* Source material
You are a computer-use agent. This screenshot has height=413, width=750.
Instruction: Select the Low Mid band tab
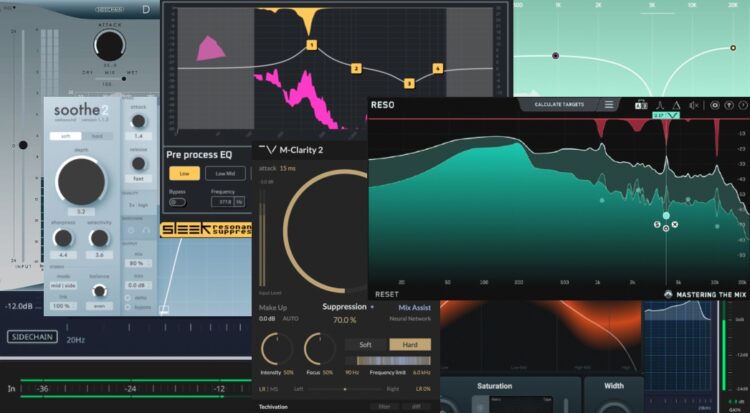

==

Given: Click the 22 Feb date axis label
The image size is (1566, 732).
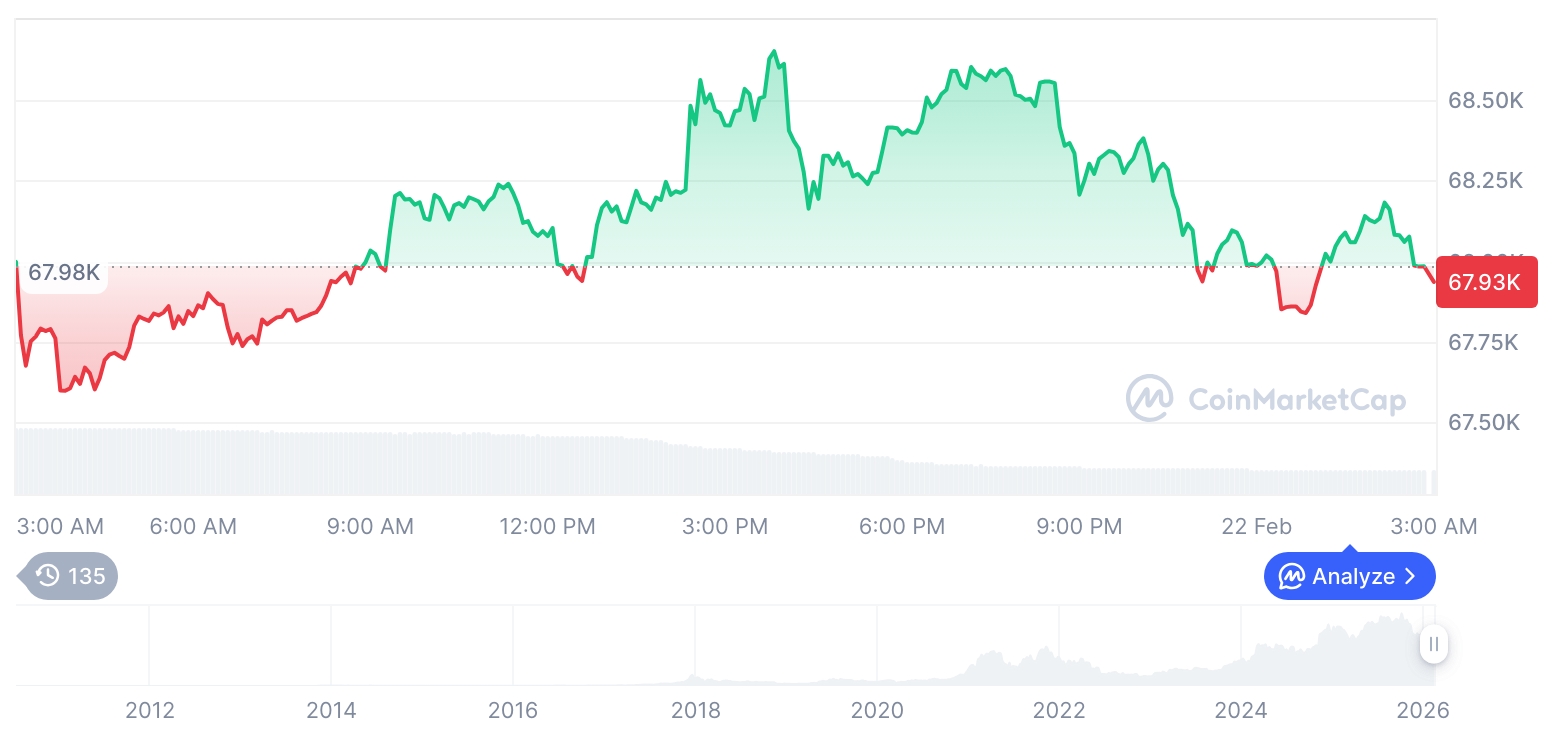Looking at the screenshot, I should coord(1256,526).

...

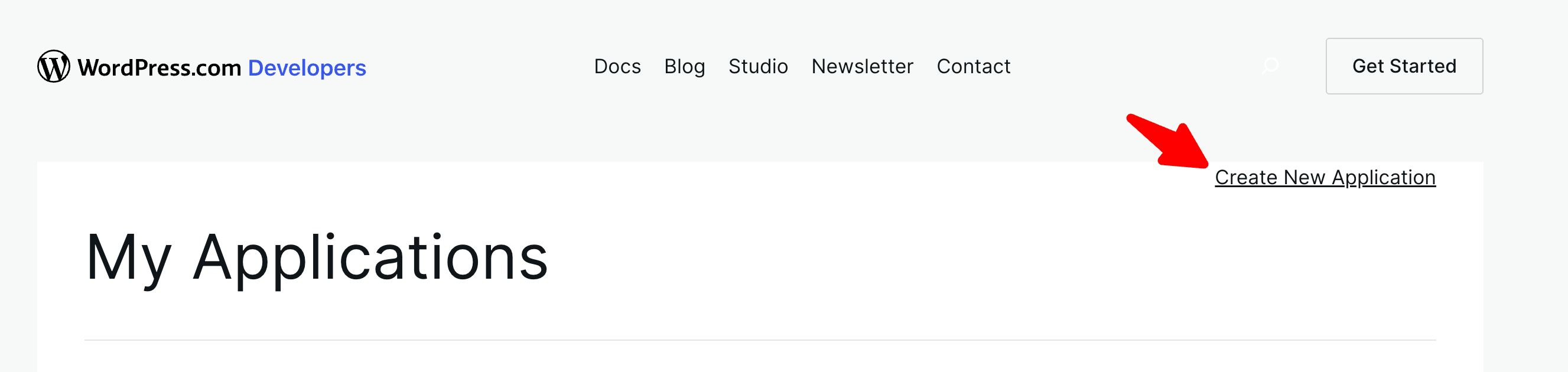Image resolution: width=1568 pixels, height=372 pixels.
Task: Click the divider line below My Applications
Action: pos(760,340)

* Work order
Every line above from the line with "You are a computer-use" to the line with "Instruction: Select the Low Mid band tab", both included, must be reproduced exactly, and no other line may appear.

* Your solution
You are a computer-use agent. This screenshot has height=413, width=750.
Instruction: Select the Low Mid band tab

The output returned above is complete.